BIG, TUBBY, feather-footed Jackie Gleason seems to be riding high again this season as a television buffoon, and his professional prestige is still soaring as a result of the quietly authoritative screen performance he gave last year in the non-comic role of Minnesota Fats in Robert Rossen’s pool-shark drama, The Hustler. Gleason’s personal popularity among American show-folk is said to be vast. Not much in the way of eerie divination is required, therefore, to predict that the Great One, as he blandly calls himself, will be among the nominees competing next spring for a Hollywood Oscar as the best actor of 1962.
The portrayal currently focusing another spotlight on Gleason’s talents is that of a French mute, the title-role character in a film called Gigot which was made in Paris under the direction of Gene Kelly. My crystal ball is becoming cloudy now, but murkily through the mists I can even see the Great One winning that Academy Award, if his luck holds good.
Such an honor, in my opinion, would be grossly undeserved. Gleason was superb as Minnesota Fats: a dapper whale of a man, controlled and watchful, economical of gesture, and constantly disciplined by Rossen’s firm surveillance. In Gigot he is merely the latest of the endless parade of funnymen who try and fail to “do a Chaplin" by making an audience laugh and cry at the same time. Such diverse clowns as Eddie Cantor, Red Skelton and Jerry Lewis have made similar attempts within middle-aged memory, but their best efforts have simply solidified the incomparable Chaplin's uniqueness.
The screenplay of Gigot is by dramatist John Patrick, but Gleason himself wrote the original story. From beginning to end it gives him a carnival of opportunities to demonstrate his pantomimic powers. Admirable though these sometimes are, they remain doggedly on a sub-Chaplin level. Gleason also composed the film’s musical score, which is sprinkled with nice little tunes but more often erupts in tidal waves of sentimentality, submerging the yarn's serio-comic activities in a sea of tonal custard.
Gigot, speechless but evidently possessing all the other senses, is a janitor dwelling in a frowsy Paris cellar. There is nothing to indicate that he ever takes a bath. His heartless landlady abuses and exploits him. His supposed cronies on the streets and at the corner tavern make fun of him, getting him drunk and then guffawing at his antics. Small boys pin a tail on his clothing. But Gigot loves everybody, grieving only because he has no one he can really call his own. One rainy night he shelters a tuberculous streetwalker (Katherine Kath) and her woebegone child (Diane Gardner). The woman gives him nothing but snarls, but poor Gigot as usual is all-forgiving; and his cup of bliss spills over when the little girl, stony at first, finally laughs at his drolleries.
The film then deals with Gigot's decision to steal rather than lose his new companions. For reasons too complex for ready summary, he becomes an object of lynch-mob fury, falls into the river, pretends to be drowned, and with happy sobs watches his own funeral service in a scene which Mark Twain handled much better in prose almost 90 years ago with Tom Sawyer and Huck Finn as his protagonists.
“Gigot” means “leg of mutton” in French. Not mutton but ham was the meat that kept floating past my eyes while watching Jackie Gleason groping around for an Oscar in the Paris gutters.

• [WORK REQUIRED]
Quote the Gigot review word for word, beginning at the words "The portrayal currently" and stopping after "luck holds good.".

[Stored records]
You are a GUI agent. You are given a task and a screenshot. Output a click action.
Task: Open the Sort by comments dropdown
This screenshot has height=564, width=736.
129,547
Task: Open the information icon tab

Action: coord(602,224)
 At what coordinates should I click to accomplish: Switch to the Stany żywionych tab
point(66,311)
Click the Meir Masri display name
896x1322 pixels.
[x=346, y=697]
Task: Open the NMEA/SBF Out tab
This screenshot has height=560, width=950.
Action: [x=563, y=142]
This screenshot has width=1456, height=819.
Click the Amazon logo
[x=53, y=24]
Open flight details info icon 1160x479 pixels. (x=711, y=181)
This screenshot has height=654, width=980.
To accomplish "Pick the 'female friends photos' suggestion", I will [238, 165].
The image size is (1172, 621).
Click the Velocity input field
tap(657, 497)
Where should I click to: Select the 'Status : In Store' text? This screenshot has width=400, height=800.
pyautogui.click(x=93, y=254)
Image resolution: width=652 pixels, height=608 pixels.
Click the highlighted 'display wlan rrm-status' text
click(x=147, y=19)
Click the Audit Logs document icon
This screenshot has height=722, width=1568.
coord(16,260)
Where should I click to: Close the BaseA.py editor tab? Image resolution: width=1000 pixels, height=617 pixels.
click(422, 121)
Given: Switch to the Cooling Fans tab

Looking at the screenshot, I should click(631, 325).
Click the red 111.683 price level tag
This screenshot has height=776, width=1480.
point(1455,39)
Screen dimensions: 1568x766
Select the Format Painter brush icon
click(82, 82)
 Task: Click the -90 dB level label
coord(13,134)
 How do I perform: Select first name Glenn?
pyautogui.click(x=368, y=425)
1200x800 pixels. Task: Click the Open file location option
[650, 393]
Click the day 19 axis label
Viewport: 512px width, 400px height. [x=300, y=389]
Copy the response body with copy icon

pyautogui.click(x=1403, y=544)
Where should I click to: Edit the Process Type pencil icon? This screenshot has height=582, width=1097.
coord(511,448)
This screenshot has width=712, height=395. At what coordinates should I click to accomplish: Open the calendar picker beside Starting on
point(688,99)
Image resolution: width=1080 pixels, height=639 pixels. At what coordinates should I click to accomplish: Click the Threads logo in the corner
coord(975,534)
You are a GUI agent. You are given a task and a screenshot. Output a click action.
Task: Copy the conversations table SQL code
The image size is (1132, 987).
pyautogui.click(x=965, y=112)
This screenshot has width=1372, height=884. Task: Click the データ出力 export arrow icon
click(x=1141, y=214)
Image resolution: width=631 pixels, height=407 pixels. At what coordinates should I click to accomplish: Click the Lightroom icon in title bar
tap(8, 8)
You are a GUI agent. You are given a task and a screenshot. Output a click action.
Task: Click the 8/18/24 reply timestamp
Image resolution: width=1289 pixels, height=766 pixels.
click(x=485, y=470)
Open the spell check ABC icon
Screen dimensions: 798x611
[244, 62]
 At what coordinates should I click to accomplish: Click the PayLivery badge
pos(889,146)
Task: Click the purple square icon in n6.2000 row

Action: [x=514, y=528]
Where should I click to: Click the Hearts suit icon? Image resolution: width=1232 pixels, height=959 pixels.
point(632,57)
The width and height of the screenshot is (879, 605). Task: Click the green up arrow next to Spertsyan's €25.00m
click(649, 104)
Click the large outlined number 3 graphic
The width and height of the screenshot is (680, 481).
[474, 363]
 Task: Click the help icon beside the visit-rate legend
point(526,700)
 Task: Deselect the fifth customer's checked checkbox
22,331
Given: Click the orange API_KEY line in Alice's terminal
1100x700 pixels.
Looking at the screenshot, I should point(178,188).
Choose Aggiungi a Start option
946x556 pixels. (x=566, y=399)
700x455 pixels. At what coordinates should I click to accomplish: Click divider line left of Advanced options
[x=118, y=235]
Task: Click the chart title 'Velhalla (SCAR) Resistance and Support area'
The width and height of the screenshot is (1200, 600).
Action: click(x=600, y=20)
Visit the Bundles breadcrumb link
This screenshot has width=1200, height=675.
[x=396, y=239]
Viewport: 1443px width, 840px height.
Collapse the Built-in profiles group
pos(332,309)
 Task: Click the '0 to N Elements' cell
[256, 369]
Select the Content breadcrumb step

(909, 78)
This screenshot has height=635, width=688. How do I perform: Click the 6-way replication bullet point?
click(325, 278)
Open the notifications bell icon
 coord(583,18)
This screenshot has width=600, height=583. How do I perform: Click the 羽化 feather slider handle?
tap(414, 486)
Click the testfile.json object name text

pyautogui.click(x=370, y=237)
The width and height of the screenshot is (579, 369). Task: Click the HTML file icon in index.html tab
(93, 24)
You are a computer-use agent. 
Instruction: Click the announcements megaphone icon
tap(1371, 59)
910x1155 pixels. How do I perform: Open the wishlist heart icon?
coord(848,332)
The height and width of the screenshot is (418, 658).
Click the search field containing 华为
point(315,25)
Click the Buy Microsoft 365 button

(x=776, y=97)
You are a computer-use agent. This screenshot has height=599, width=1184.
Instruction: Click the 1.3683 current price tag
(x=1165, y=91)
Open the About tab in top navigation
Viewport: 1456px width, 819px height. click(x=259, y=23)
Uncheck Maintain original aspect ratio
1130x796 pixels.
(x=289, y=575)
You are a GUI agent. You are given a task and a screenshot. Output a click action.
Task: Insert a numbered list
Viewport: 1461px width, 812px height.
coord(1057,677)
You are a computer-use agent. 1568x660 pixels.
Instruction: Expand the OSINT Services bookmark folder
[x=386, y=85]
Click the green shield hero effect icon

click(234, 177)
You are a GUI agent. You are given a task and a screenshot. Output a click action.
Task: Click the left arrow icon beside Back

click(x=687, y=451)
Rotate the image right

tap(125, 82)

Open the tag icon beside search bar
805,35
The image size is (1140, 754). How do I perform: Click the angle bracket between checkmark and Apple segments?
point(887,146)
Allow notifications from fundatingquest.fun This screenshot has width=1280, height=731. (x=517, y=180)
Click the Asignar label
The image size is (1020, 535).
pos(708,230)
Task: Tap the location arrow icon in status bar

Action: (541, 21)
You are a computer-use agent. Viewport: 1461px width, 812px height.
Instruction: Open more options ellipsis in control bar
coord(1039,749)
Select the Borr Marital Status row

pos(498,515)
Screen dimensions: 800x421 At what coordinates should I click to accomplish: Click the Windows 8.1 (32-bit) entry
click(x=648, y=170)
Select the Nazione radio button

• [RESPONSE TO THE EXERCISE]
The portrayal currently focusing another spotlight on Gleason’s talents is that of a French mute, the title-role character in a film called Gigot which was made in Paris under the direction of Gene Kelly. My crystal ball is becoming cloudy now, but murkily through the mists I can even see the Great One winning that Academy Award, if his luck holds good.